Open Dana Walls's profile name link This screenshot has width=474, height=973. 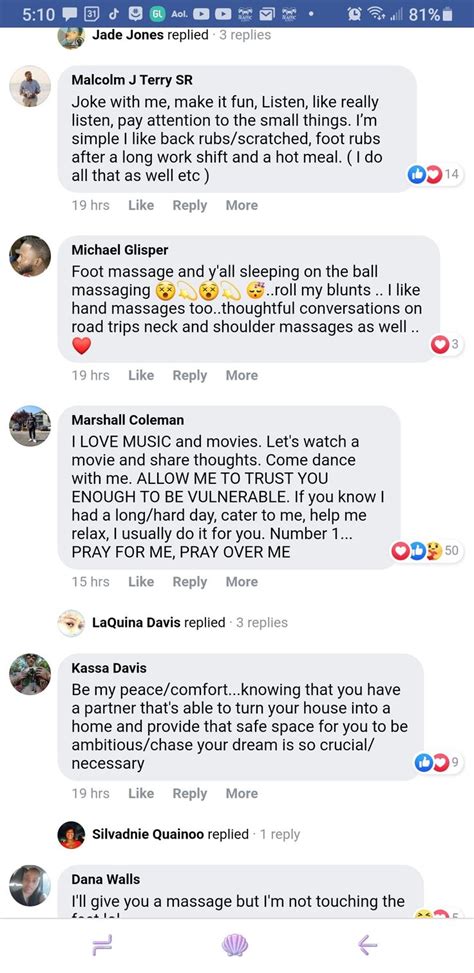tap(105, 879)
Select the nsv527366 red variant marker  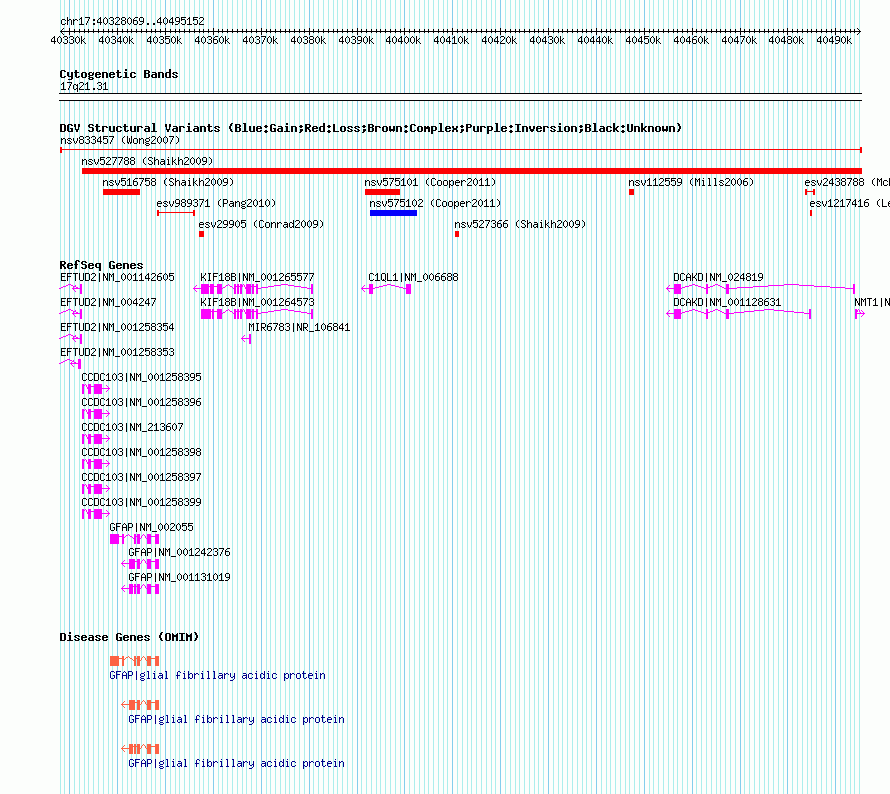457,234
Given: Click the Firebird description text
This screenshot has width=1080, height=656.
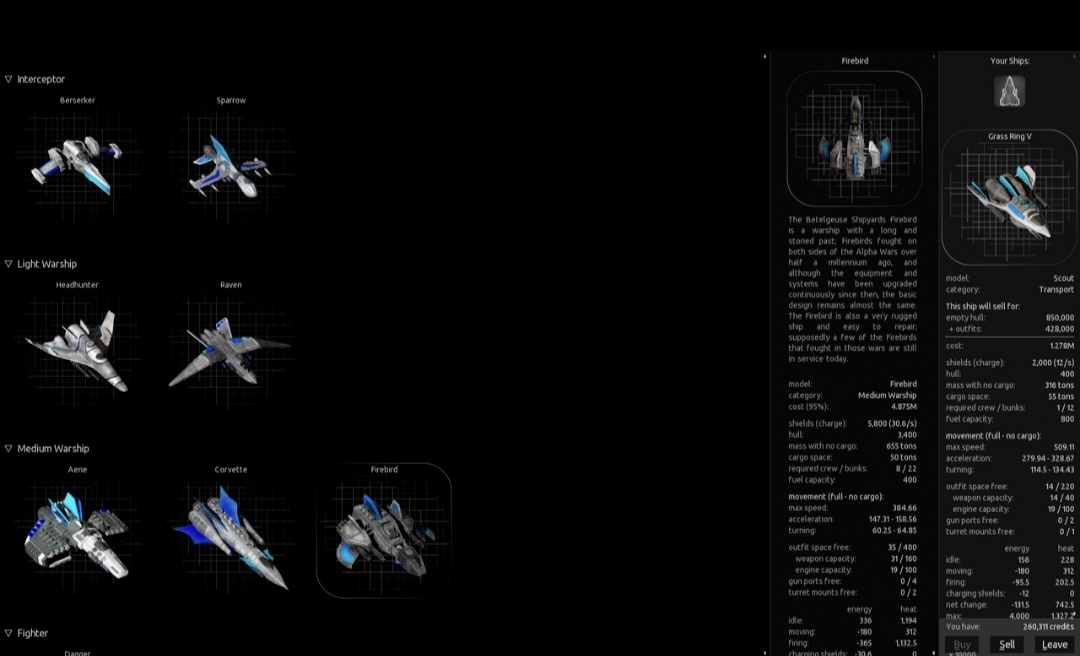Looking at the screenshot, I should point(852,288).
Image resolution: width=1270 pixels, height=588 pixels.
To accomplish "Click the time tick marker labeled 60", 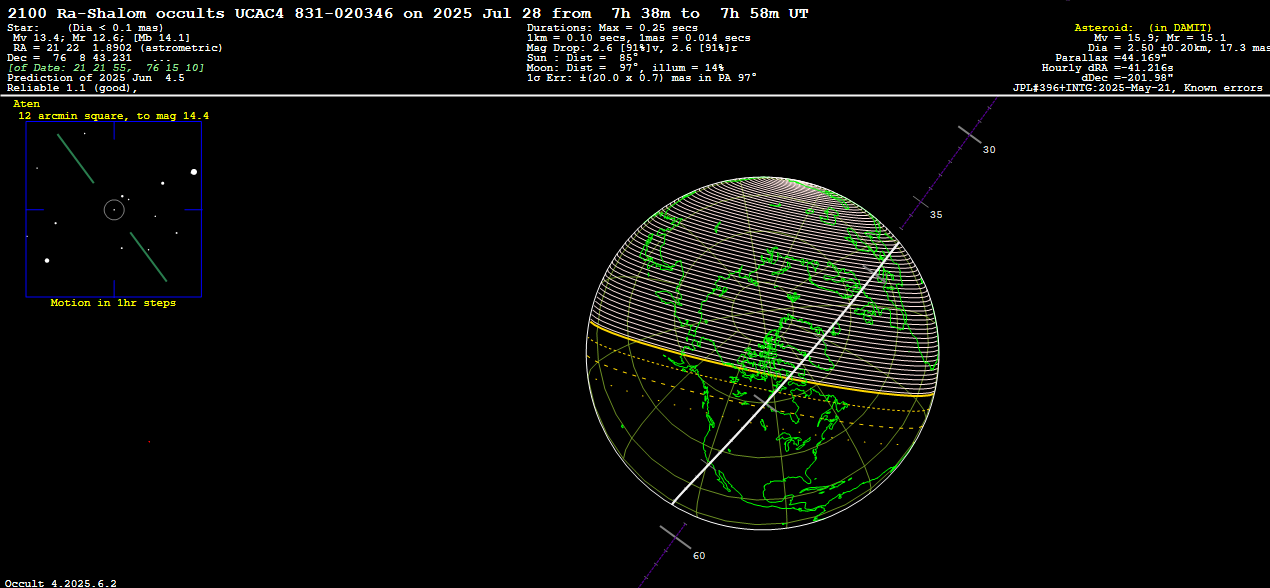I will 676,538.
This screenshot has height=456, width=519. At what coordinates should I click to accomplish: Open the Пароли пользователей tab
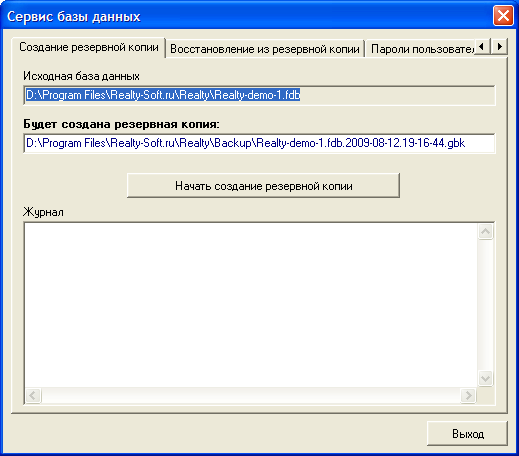(420, 49)
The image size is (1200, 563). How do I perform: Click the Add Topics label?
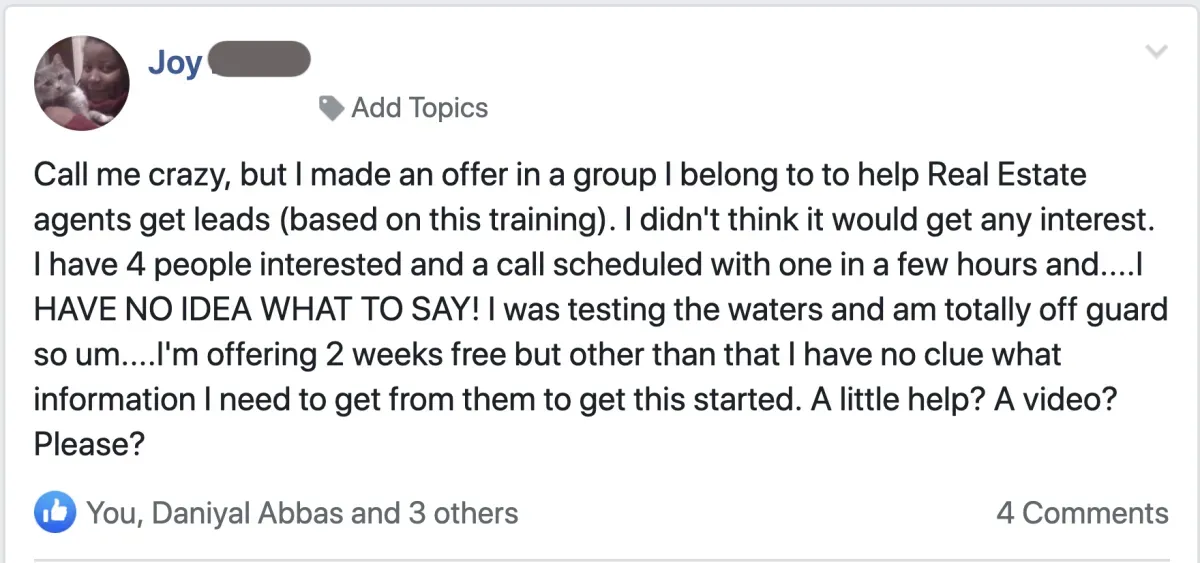click(x=419, y=107)
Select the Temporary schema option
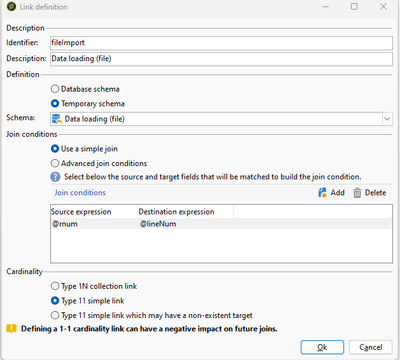400x360 pixels. [55, 104]
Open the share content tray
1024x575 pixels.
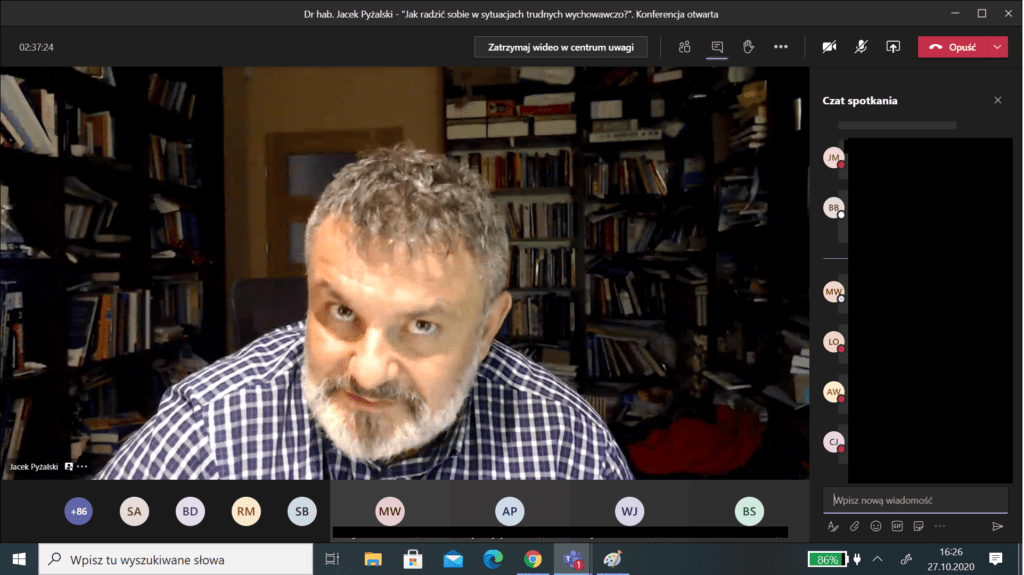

## The problem
Once the line containing "The image size" is found, it and every line through the end of the records above should be output exactly, with no pictures.

## Response to the exercise
The image size is (1200, 563). How do I perform: Click the Add Topics label?
click(x=419, y=107)
Select the Temporary schema option
400x360 pixels. [55, 104]
Open the share content tray
1024x575 pixels.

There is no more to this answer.